═════ RECORDS FOR THIS TASK ═════
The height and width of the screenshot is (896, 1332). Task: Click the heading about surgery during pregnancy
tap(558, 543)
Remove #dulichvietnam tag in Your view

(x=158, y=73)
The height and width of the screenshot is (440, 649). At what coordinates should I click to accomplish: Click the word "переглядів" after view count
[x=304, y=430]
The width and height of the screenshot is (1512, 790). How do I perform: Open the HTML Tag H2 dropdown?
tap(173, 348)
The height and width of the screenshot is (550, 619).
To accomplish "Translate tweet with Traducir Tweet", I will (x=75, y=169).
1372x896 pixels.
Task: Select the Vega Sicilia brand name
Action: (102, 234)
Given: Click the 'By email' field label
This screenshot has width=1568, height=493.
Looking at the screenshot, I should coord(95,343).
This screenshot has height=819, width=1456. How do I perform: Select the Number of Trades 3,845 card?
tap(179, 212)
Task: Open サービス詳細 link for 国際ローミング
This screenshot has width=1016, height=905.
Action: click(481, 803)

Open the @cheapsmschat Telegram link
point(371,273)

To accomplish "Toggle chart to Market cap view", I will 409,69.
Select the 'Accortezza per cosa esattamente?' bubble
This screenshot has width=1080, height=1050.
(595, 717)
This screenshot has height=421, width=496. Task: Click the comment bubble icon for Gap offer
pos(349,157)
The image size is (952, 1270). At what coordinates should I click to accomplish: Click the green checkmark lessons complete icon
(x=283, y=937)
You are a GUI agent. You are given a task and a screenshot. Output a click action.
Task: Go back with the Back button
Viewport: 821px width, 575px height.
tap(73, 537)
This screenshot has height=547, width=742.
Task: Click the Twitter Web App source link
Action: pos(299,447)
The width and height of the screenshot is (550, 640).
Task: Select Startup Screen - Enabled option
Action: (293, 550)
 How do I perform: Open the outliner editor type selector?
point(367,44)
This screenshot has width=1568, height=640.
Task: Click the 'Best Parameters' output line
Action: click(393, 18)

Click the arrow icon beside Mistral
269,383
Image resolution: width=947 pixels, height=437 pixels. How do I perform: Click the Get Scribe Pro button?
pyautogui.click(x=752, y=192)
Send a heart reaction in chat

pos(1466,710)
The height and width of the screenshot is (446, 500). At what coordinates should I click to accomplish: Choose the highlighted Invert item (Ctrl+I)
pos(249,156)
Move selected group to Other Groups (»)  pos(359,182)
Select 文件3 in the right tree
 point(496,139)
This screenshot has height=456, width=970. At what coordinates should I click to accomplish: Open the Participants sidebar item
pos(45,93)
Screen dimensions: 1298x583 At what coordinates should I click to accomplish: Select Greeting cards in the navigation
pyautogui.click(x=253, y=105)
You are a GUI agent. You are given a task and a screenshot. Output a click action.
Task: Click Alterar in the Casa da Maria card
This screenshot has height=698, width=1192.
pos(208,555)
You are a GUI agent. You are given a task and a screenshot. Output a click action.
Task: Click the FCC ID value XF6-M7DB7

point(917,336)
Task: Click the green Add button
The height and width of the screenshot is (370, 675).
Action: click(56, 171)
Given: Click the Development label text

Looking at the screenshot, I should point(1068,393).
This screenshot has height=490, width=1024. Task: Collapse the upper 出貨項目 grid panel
═════
(TRY IT)
Reproduce each entry above. Every word must match.

(REPLY TO THE TASK)
The height and width of the screenshot is (896, 1332). Task: Click the heading about surgery during pregnancy
tap(558, 543)
Remove #dulichvietnam tag in Your view

(x=158, y=73)
The height and width of the screenshot is (440, 649). At what coordinates should I click to accomplish: Click the word "переглядів" after view count
[x=304, y=430]
The width and height of the screenshot is (1512, 790). How do I perform: Open the HTML Tag H2 dropdown?
tap(173, 348)
The height and width of the screenshot is (550, 619).
To accomplish "Translate tweet with Traducir Tweet", I will (x=75, y=169).
1372x896 pixels.
Task: Select the Vega Sicilia brand name
Action: (102, 234)
Given: Click the 'By email' field label
This screenshot has width=1568, height=493.
Looking at the screenshot, I should coord(95,343).
This screenshot has height=819, width=1456. How do I perform: Select the Number of Trades 3,845 card?
tap(179, 212)
Task: Open サービス詳細 link for 国際ローミング
This screenshot has width=1016, height=905.
Action: click(481, 803)

Open the @cheapsmschat Telegram link
point(371,273)

To accomplish "Toggle chart to Market cap view", I will 409,69.
Select the 'Accortezza per cosa esattamente?' bubble
This screenshot has width=1080, height=1050.
(595, 717)
This screenshot has height=421, width=496. Task: Click the comment bubble icon for Gap offer
pos(349,157)
The image size is (952, 1270). At what coordinates should I click to accomplish: Click the green checkmark lessons complete icon
(x=283, y=937)
You are a GUI agent. You are given a task and a screenshot. Output a click action.
Task: Go back with the Back button
Viewport: 821px width, 575px height.
tap(73, 537)
This screenshot has height=547, width=742.
Task: Click the Twitter Web App source link
Action: pos(299,447)
The width and height of the screenshot is (550, 640).
Task: Select Startup Screen - Enabled option
Action: (293, 550)
 How do I perform: Open the outliner editor type selector?
point(367,44)
This screenshot has width=1568, height=640.
Task: Click the 'Best Parameters' output line
Action: click(393, 18)

Click the arrow icon beside Mistral
269,383
Image resolution: width=947 pixels, height=437 pixels. How do I perform: Click the Get Scribe Pro button?
pyautogui.click(x=752, y=192)
Send a heart reaction in chat

pos(1466,710)
The height and width of the screenshot is (446, 500). At what coordinates should I click to accomplish: Choose the highlighted Invert item (Ctrl+I)
pos(249,156)
Move selected group to Other Groups (»)  pos(359,182)
Select 文件3 in the right tree
 point(496,139)
This screenshot has height=456, width=970. At what coordinates should I click to accomplish: Open the Participants sidebar item
pos(45,93)
Screen dimensions: 1298x583 At what coordinates should I click to accomplish: Select Greeting cards in the navigation
pyautogui.click(x=253, y=105)
You are a GUI agent. You are given a task and a screenshot. Output a click action.
Task: Click Alterar in the Casa da Maria card
This screenshot has height=698, width=1192.
pos(208,555)
You are a GUI agent. You are given a task and a screenshot. Output a click action.
Task: Click the FCC ID value XF6-M7DB7

point(917,336)
Task: Click the green Add button
The height and width of the screenshot is (370, 675).
Action: click(56, 171)
Given: Click the Development label text

Looking at the screenshot, I should point(1068,393).
This screenshot has height=490, width=1024. Task: Collapse the upper 出貨項目 grid panel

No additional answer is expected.